Exercise data Start Marker

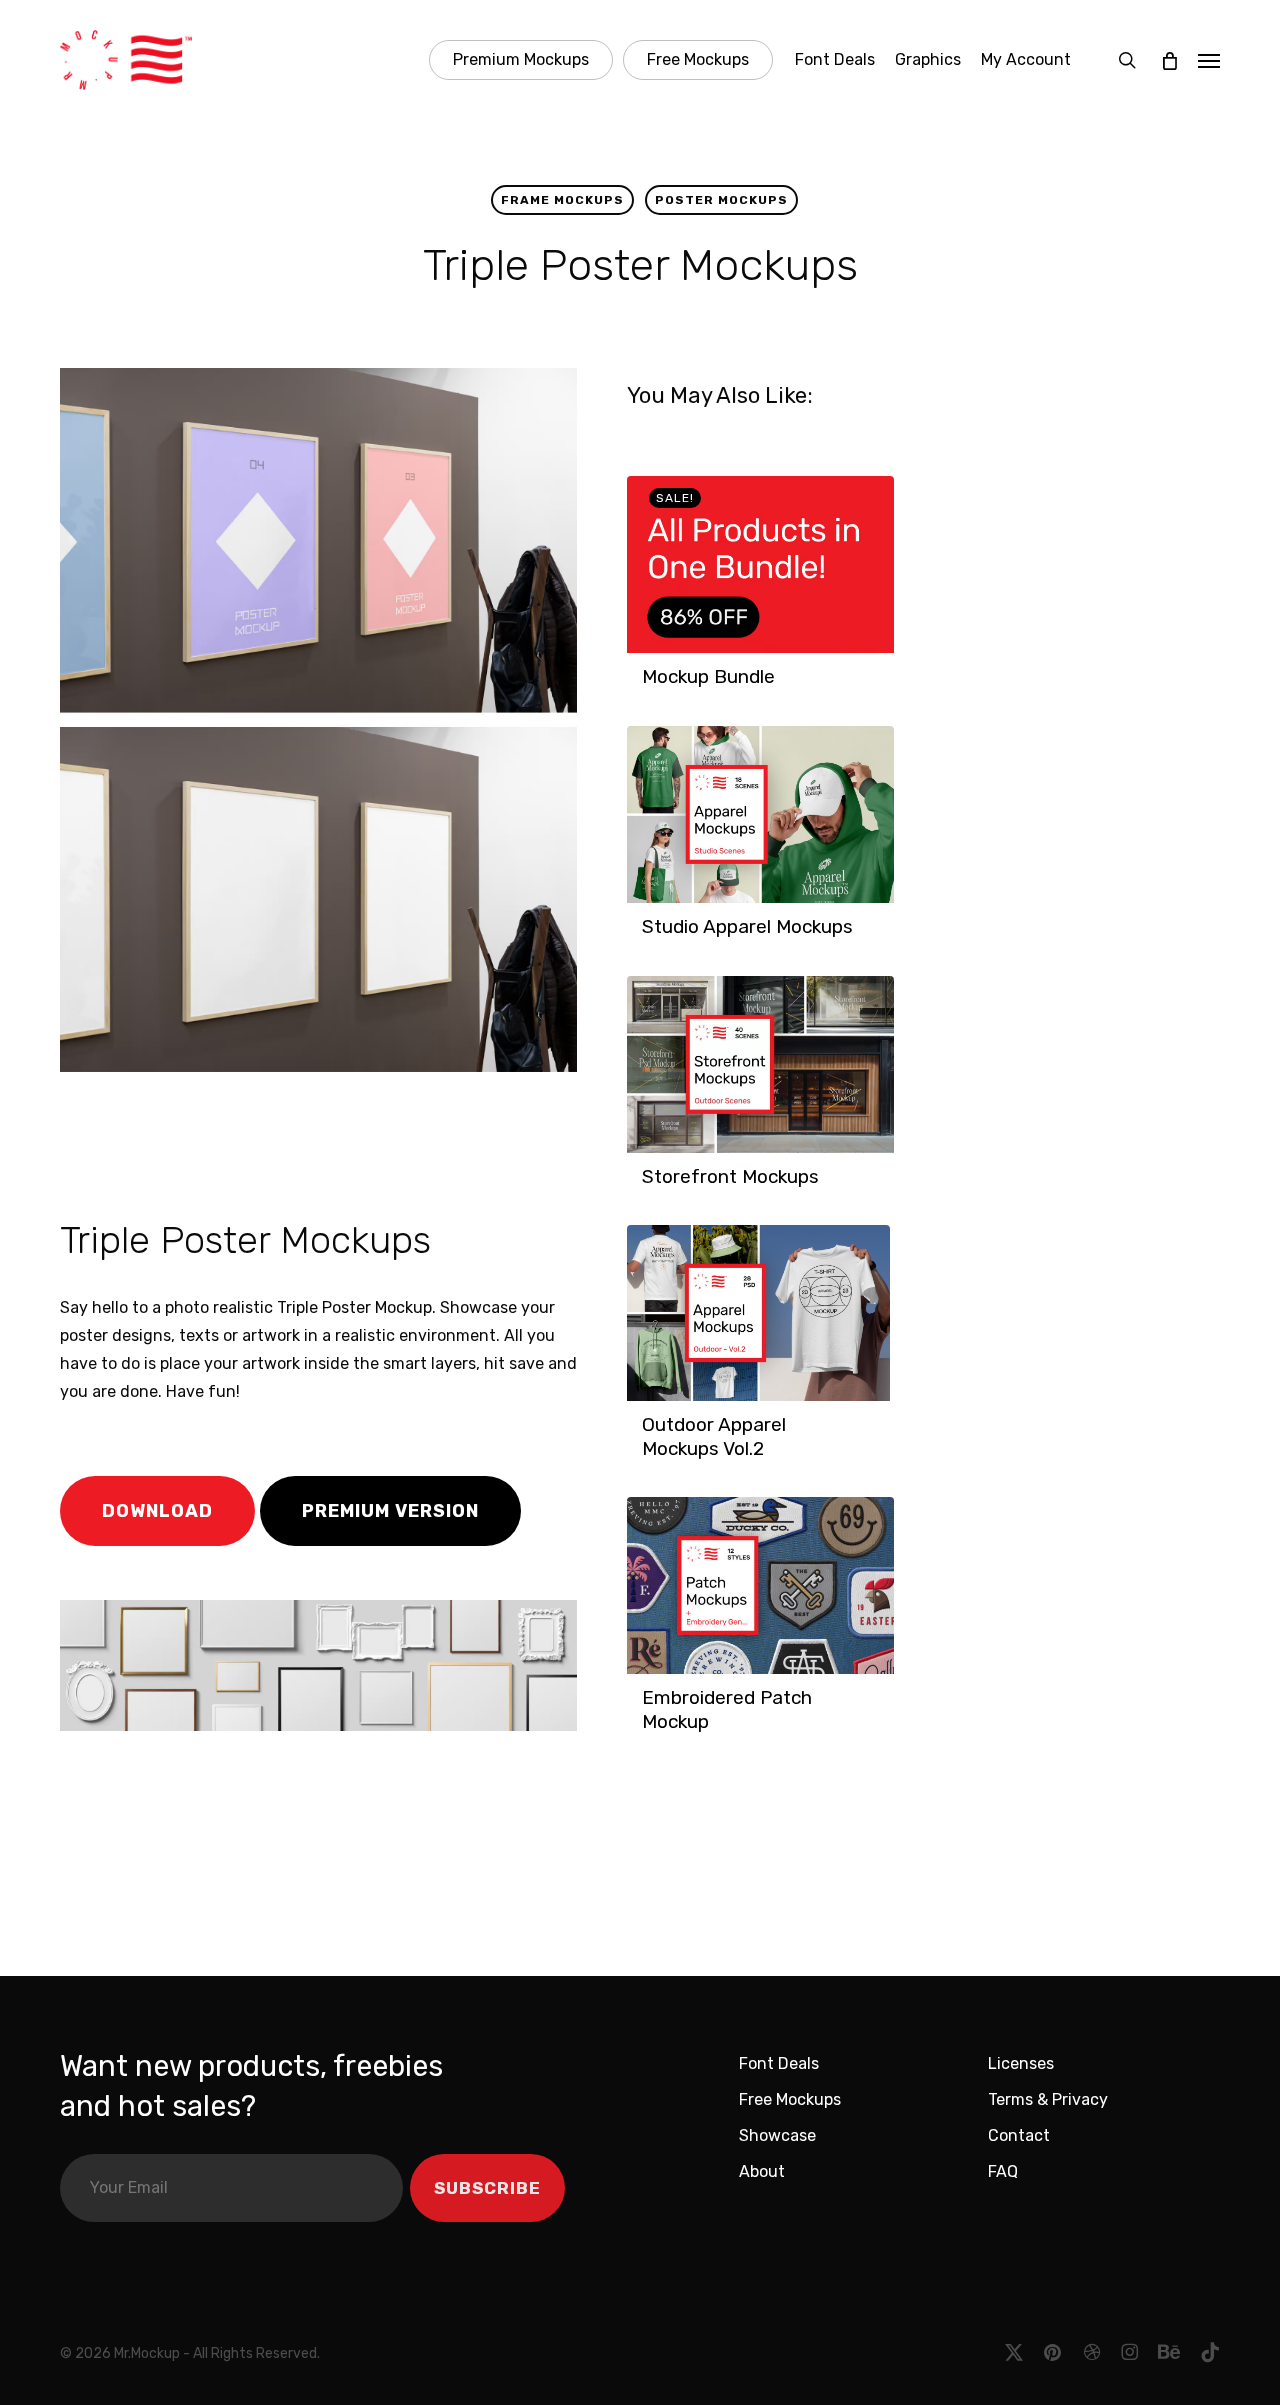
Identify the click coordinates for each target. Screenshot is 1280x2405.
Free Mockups (790, 2099)
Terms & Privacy (1048, 2099)
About (762, 2171)
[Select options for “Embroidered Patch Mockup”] (648, 1732)
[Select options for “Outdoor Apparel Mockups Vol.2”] (648, 1459)
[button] (1209, 60)
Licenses (1021, 2063)
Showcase (777, 2135)
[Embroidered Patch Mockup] (760, 1585)
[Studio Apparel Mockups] (760, 814)
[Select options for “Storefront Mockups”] (648, 1187)
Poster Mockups (721, 200)
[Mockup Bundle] (760, 564)
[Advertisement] (339, 1140)
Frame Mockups (562, 200)
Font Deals (779, 2063)
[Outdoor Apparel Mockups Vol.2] (758, 1312)
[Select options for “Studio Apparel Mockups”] (648, 937)
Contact (1019, 2135)
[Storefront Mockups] (760, 1064)
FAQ (1003, 2171)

Exercise data End Marker

◆ What you will do: What's needed is an exact copy of every entry, free of pictures.

◆ Solved exercise:
Identify the click coordinates for each target. Screenshot is 1280x2405.
Free Mockups (790, 2099)
Terms & Privacy (1048, 2099)
About (762, 2171)
[Select options for “Embroidered Patch Mockup”] (648, 1732)
[Select options for “Outdoor Apparel Mockups Vol.2”] (648, 1459)
[button] (1209, 60)
Licenses (1021, 2063)
Showcase (777, 2135)
[Embroidered Patch Mockup] (760, 1585)
[Studio Apparel Mockups] (760, 814)
[Select options for “Storefront Mockups”] (648, 1187)
Poster Mockups (721, 200)
[Mockup Bundle] (760, 564)
[Advertisement] (339, 1140)
Frame Mockups (562, 200)
Font Deals (779, 2063)
[Outdoor Apparel Mockups Vol.2] (758, 1312)
[Select options for “Studio Apparel Mockups”] (648, 937)
Contact (1019, 2135)
[Storefront Mockups] (760, 1064)
FAQ (1003, 2171)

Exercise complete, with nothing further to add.